Luiz Carlos Heleno
Meu amigo Adalberto Fávero me convidou para escrever algumas crônicas. No Início travei. Se por um lado, no sentido estético, a crônica retém um momento em que ‘se literatura’ de forma curta e direta, por outro lado, no sentido de seu conteúdo, pode não dizer nada, ou não servir pra nada, sendo o nada a tradução mais explícita e vazia da impotência diante do contido, do captado, do revelado – e o assunto que me ocorreu é o que nos assombra: Covid 19. Talvez uma imagem tenha maior poder de mensagem.
Pra ser sincero, eu travei não sei se por conta da complexidade do assunto ou da impotência diante do mesmo. Logo agora que, isolados por conta mesmo do vírus, a gente poderia expiar demônios que nos incomodam, ou exercer a paciência de contar até três antes de soltar um palavrão na direção de pessoas que desafiam as recomendações médicas. E foi exatamente o que eu vi naquela manhã de sábado, pessoas perambulando despreocupadas pela cidade.
Tenho ido ao mercado uma vez por semana nesta mesma cidade que, ainda ontem, contabilizou 05 óbitos e um crescente número de casos, por conta de um relaxamento que traz em si um matadouro explícito – cada corpo se tornando a possibilidade da própria morte, ou a carona transmissora para a morte de outra pessoa. E nem é preciso aqui apelar no sentido de dizer que profissionais da saúde estão no limite, juntamente com a estrutura física dos hospitais e postos de saúde, e que tanto profissionais quanto estruturas deveriam servir de primeiro colo médico para o número de enfermos que só faz crescer, e que cada
vez mais se avizinham do nosso bairro, da nossa rua.

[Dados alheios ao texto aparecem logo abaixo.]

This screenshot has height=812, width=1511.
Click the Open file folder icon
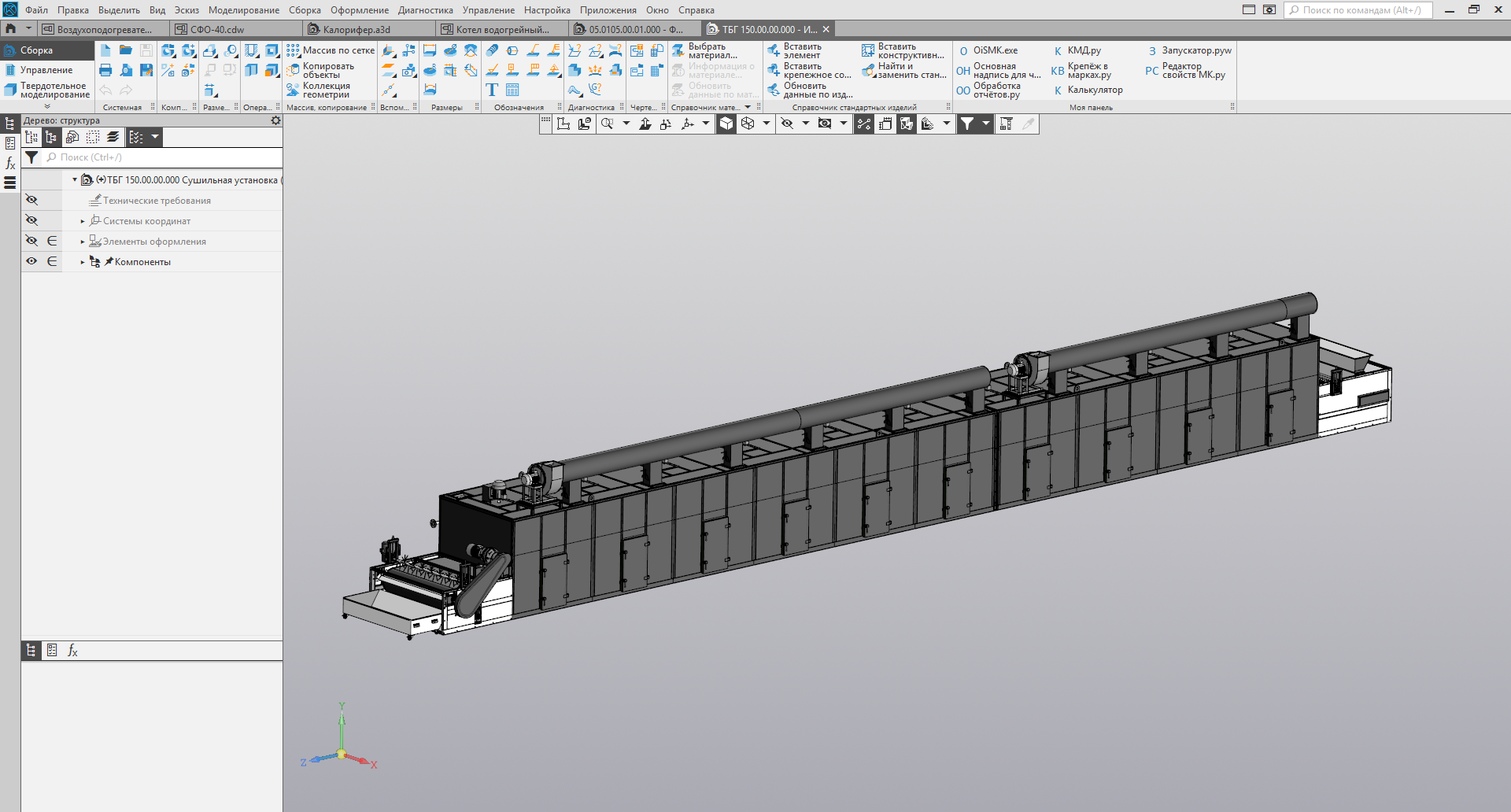coord(126,50)
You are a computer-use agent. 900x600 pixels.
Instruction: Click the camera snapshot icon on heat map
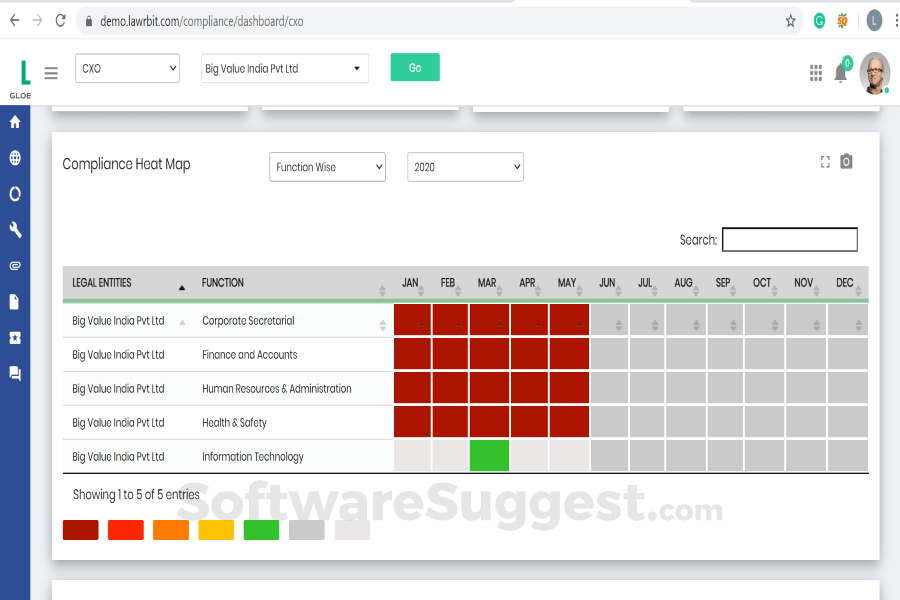click(845, 160)
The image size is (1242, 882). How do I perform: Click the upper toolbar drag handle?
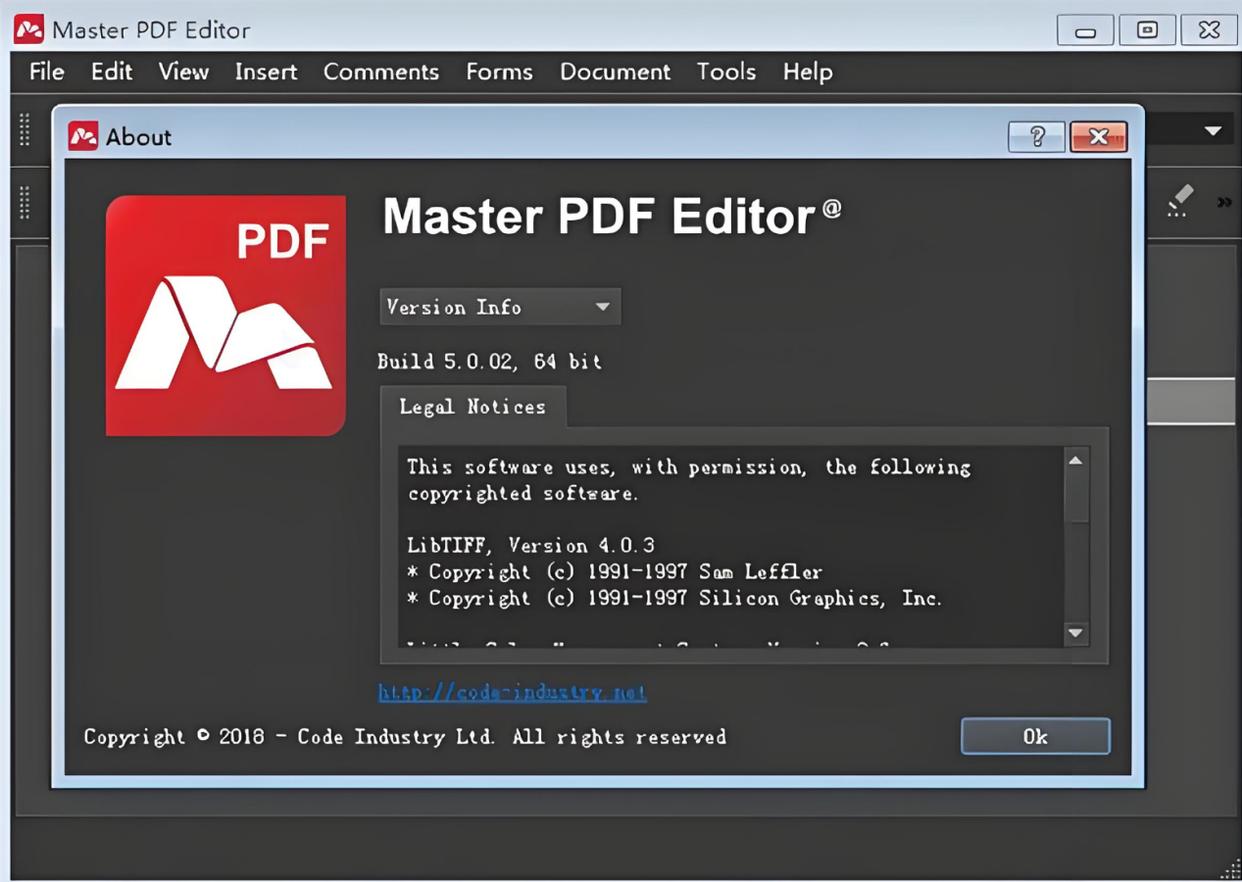click(25, 130)
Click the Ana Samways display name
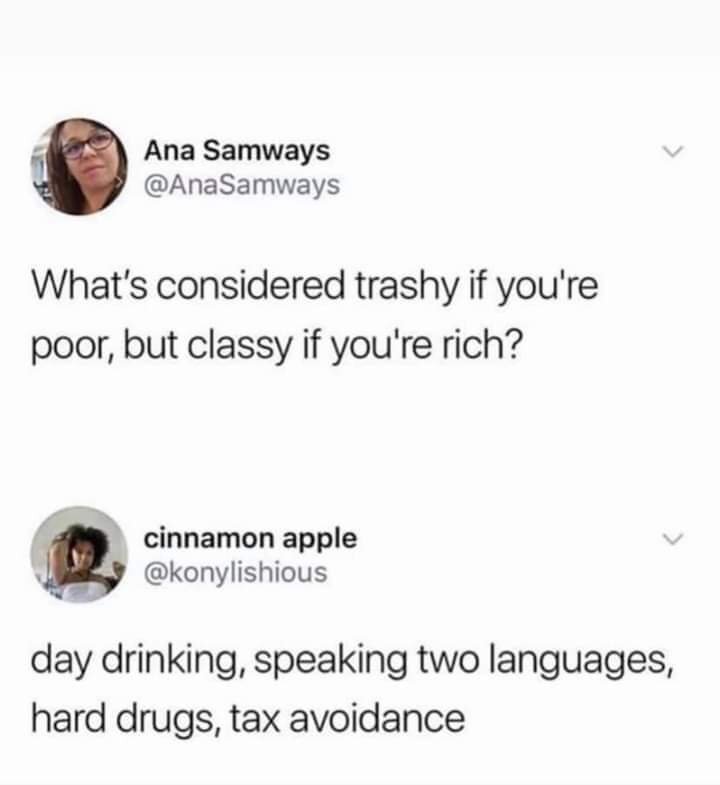 click(x=237, y=150)
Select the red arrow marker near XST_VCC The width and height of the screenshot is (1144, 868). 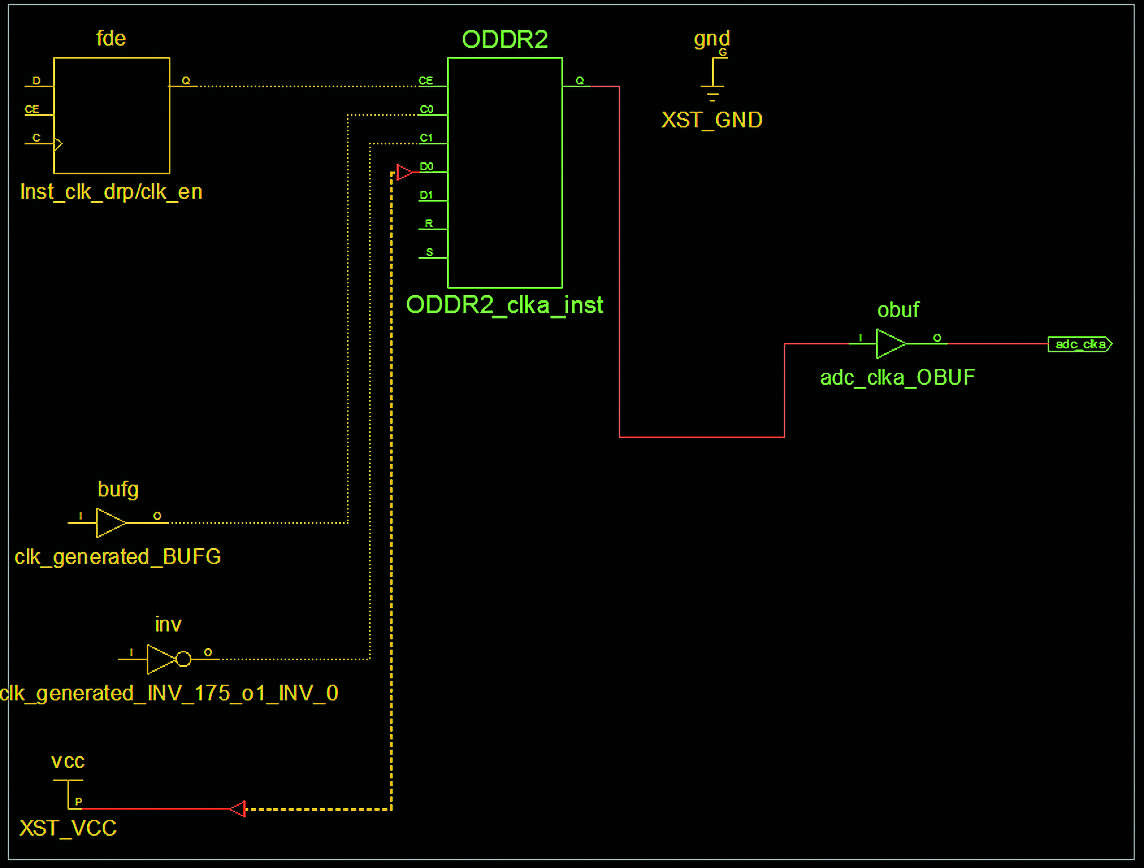pos(237,808)
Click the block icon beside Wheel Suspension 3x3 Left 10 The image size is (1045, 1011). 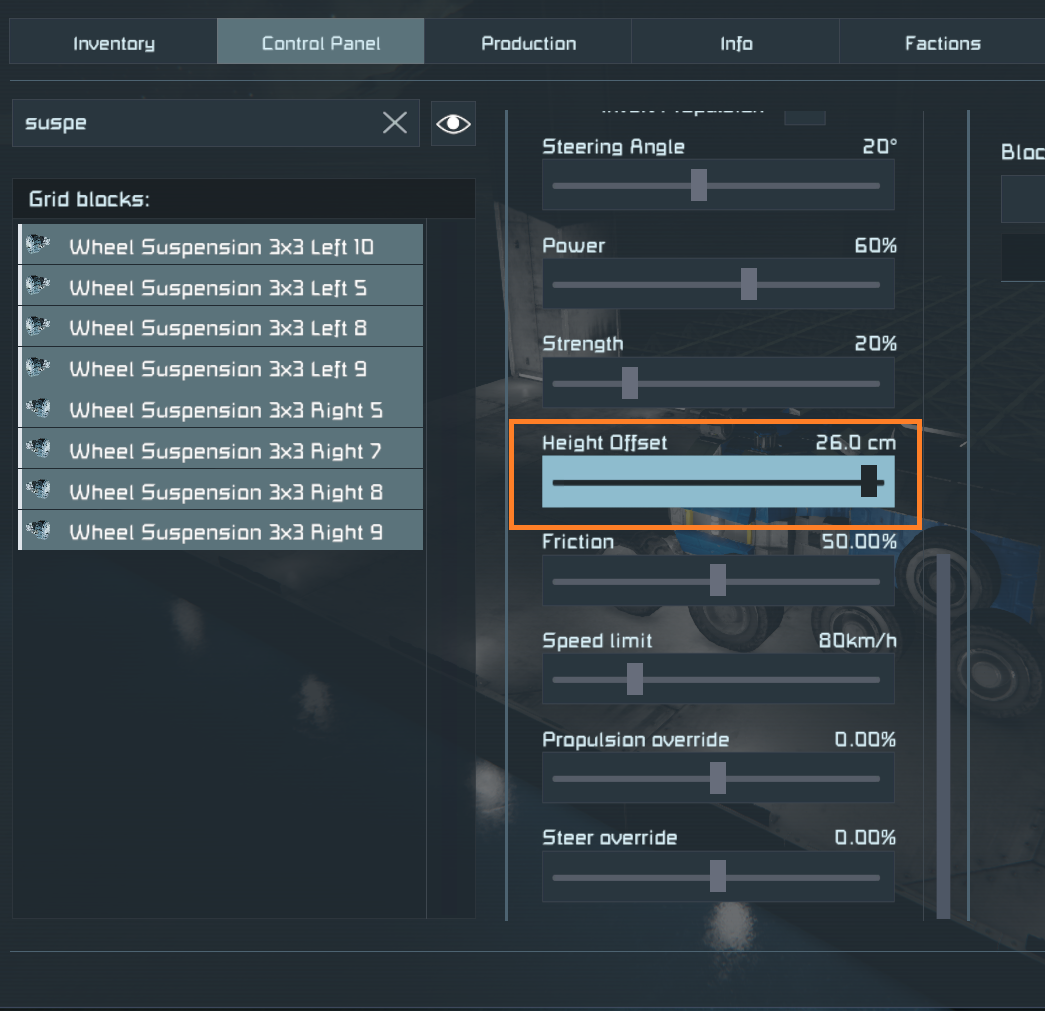click(39, 245)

Fiquei por algum tempo me perguntando por qual motivo eu havia travado diante do assunto, e não achei meada plausível; até porque eu poderia escrever sobre outra coisa. Há uma infinidade de assuntos a serem explorados: uma receita, um disco, um filme, uma caminhada, etc.
O que pude identificar mais tarde, e superficialmente, foi que a necessidade de escrever sobre a covid 19 veio à tona por conta de meu retorno do mercado: – passando a pé diante da casa de um vizinho, eles me dirigiram um “olá” de bom sábado, e até me ofereceram um gole da cerveja que estavam tomando, juntos, sentados no meio fio da calçada. São todos muito educados, sempre brincalhões. Riram quando eu disse “cuidado com o corona, hein!!?”. Era um grupo de seis pessoas, todas dividindo e tocando copos e garrafas em comum. Nem é preciso dizer que o uso de máscaras ali era igual a zero. Um deles argumentou que só iriam usar aquele cantinho do quintal do amigo, enquanto acendia um fósforo na direção de uma pequena churrasqueira improvisada.